### Stored data entries:
##############################

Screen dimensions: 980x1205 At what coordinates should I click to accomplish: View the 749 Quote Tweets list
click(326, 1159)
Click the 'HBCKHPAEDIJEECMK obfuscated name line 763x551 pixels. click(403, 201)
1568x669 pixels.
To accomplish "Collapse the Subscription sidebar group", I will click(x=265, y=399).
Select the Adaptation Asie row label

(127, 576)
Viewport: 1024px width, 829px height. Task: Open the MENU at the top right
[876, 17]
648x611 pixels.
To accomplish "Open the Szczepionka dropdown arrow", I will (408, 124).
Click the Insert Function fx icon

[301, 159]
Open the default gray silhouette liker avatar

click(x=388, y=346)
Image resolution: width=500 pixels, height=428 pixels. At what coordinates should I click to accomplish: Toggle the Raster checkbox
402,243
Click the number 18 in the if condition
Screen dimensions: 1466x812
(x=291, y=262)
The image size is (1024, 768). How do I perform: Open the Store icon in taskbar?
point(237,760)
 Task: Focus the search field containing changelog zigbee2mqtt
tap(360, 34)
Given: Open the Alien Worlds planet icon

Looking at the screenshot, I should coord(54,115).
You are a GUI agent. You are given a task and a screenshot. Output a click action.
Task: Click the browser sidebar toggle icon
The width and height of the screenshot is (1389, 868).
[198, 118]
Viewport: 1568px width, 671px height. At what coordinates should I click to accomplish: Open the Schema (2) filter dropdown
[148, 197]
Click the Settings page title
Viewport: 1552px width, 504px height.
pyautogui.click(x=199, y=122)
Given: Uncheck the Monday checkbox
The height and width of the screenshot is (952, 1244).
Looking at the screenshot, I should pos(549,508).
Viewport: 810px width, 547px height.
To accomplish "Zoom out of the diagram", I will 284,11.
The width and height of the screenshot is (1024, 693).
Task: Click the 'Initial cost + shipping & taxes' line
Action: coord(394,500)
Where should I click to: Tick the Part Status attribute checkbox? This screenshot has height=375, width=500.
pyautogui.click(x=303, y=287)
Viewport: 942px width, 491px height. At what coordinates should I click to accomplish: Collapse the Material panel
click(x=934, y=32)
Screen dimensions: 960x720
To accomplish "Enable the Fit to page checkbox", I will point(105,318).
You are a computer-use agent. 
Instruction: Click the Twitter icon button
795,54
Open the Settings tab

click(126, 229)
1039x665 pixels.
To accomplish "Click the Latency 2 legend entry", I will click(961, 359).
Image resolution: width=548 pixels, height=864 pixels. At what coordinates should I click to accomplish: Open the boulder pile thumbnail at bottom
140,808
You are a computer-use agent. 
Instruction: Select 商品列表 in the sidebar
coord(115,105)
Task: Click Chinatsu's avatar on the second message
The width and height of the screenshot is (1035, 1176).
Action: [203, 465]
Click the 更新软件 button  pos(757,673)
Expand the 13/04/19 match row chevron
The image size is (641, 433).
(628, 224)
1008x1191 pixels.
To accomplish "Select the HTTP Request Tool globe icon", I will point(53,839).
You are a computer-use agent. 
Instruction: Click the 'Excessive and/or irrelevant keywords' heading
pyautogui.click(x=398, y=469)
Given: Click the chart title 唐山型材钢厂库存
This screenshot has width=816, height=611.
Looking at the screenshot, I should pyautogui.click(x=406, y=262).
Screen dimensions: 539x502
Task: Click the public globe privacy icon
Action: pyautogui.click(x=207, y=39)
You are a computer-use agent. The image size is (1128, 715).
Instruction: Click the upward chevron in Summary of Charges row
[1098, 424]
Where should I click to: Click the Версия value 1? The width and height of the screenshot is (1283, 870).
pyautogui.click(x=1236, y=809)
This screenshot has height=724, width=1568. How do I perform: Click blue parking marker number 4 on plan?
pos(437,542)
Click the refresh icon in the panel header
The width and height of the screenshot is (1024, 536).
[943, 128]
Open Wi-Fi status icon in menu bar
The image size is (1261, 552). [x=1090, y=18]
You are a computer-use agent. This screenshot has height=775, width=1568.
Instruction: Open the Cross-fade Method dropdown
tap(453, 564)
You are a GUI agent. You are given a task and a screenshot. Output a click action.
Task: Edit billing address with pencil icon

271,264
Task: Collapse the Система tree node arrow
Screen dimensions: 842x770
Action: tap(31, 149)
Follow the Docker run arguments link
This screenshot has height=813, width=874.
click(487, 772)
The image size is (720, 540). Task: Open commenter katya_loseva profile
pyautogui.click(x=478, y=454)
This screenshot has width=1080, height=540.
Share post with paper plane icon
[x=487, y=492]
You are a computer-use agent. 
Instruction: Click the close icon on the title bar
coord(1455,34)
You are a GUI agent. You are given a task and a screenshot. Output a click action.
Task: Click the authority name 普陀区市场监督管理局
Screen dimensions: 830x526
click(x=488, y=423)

##############################

### Assignment:
In the entries above, one line contains "Click the 'HBCKHPAEDIJEECMK" and another contains "Screen dimensions: 960x720". Reproduce exactly those two lines and the lines between them, nothing else.

### Solution to this exercise:
Click the 'HBCKHPAEDIJEECMK obfuscated name line 763x551 pixels. click(403, 201)
1568x669 pixels.
To accomplish "Collapse the Subscription sidebar group", I will click(x=265, y=399).
Select the Adaptation Asie row label

(127, 576)
Viewport: 1024px width, 829px height. Task: Open the MENU at the top right
[876, 17]
648x611 pixels.
To accomplish "Open the Szczepionka dropdown arrow", I will (408, 124).
Click the Insert Function fx icon

[301, 159]
Open the default gray silhouette liker avatar

click(x=388, y=346)
Image resolution: width=500 pixels, height=428 pixels. At what coordinates should I click to accomplish: Toggle the Raster checkbox
402,243
Click the number 18 in the if condition
Screen dimensions: 1466x812
(x=291, y=262)
The image size is (1024, 768). How do I perform: Open the Store icon in taskbar?
point(237,760)
 Task: Focus the search field containing changelog zigbee2mqtt
tap(360, 34)
Given: Open the Alien Worlds planet icon

Looking at the screenshot, I should coord(54,115).
You are a GUI agent. You are given a task and a screenshot. Output a click action.
Task: Click the browser sidebar toggle icon
The width and height of the screenshot is (1389, 868).
[198, 118]
Viewport: 1568px width, 671px height. At what coordinates should I click to accomplish: Open the Schema (2) filter dropdown
[148, 197]
Click the Settings page title
Viewport: 1552px width, 504px height.
pyautogui.click(x=199, y=122)
Given: Uncheck the Monday checkbox
The height and width of the screenshot is (952, 1244).
Looking at the screenshot, I should pos(549,508).
Viewport: 810px width, 547px height.
To accomplish "Zoom out of the diagram", I will 284,11.
The width and height of the screenshot is (1024, 693).
Task: Click the 'Initial cost + shipping & taxes' line
Action: coord(394,500)
Where should I click to: Tick the Part Status attribute checkbox? This screenshot has height=375, width=500.
pyautogui.click(x=303, y=287)
Viewport: 942px width, 491px height. At what coordinates should I click to accomplish: Collapse the Material panel
click(x=934, y=32)
Screen dimensions: 960x720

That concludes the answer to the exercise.